Metadata-Version: 2.1
Name: tweets-preprocess
Version: 0.1.9
Summary: Library for tweets preprocessing
Home-page: https://tweets_preprocess.readthedocs.io/
Author: Anusha Kotha
Author-email: anusha.kotha@indianpac.com
License: MIT
Classifier: Intended Audience :: Developers
Classifier: License :: OSI Approved :: MIT License
Classifier: Programming Language :: Python
Classifier: Programming Language :: Python :: 3.9
Classifier: Operating System :: OS Independent
Description-Content-Type: text/markdown

*****
Tweets Preprocessor
*****


Preprocessor is a preprocessing library for tweet data written in
Python. When building Machine Learning systems based on tweets and text data like twitter sentiment analysis, topic modelling, etc.,
preprocessing is required. This is required because of quality of the data as well as dimensionality reduction purposes. 

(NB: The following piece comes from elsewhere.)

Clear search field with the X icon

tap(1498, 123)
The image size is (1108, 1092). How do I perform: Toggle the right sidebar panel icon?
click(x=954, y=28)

This library makes it easy to clean the tweets so you don't have to write the same helper functions over and over again ever time.

Features
========

Currently supports cleaning :

-  URLs
-  Hashtags
-  Mentions
-  Emojis
-  Smileys
-  remove tweets containing few specific keywords like birthday,congratulations,etc.
-  ``.csv`` and ``.xlsx`` file support

``Python 3.9+ on Windows``. 

Usage
=====

Basic cleaning:
---------------

.. code:: python
    
    >>># Import Preprocess from your library
    >>>from tweets_preprocess import Preprocess
    >>>import pandas as pd
    >>>import numpy as np

    >>># Instantiate a Preprocess object
    >>>data = pd.read_excel(r"D:\Ipac_new\My_Python_Lib\tweet_preprocess\sample.xlsx")
    >>>data['pre_text'] = ""
    
    >>>rem = ["happy birthday","birthday","congratulations","rip","thank you","congrats","thanks"]  ## sample keywords
    
    >>>p = Preprocess(data,'Text',rem)
    >>>d = p.process()

    >>>data['pre_text'] = pd.Series(d)

    >>>d1 = data.loc[data['pre_text']!='']
    >>>#save cleaned tweets to csv file
    d1.to_csv('pre-data.csv')
    
    
 Example:   
 Raw Tweet: 'Tweet Preprocessor is #awesome 👍 https://github.com/anusha-ipac/tweets_preprocess'   
 Cleaned Tweet: 'Preprocessor is'   
 
 Removed hashtags, emojis, URLs from the raw tweet and returned clean tweet.   
 Removes tweets containing specific keywords.

Processing files:
-----------------

Preprocessor currently supports processing ``.csv`` and ``.xlsx``
formats. 

Installation
============

Using pip:

.. code:: bash

    $ pip install tweets-preprocess


Using manual installation:

.. code:: bash

    $ python setup.py build
    $ python setup.py install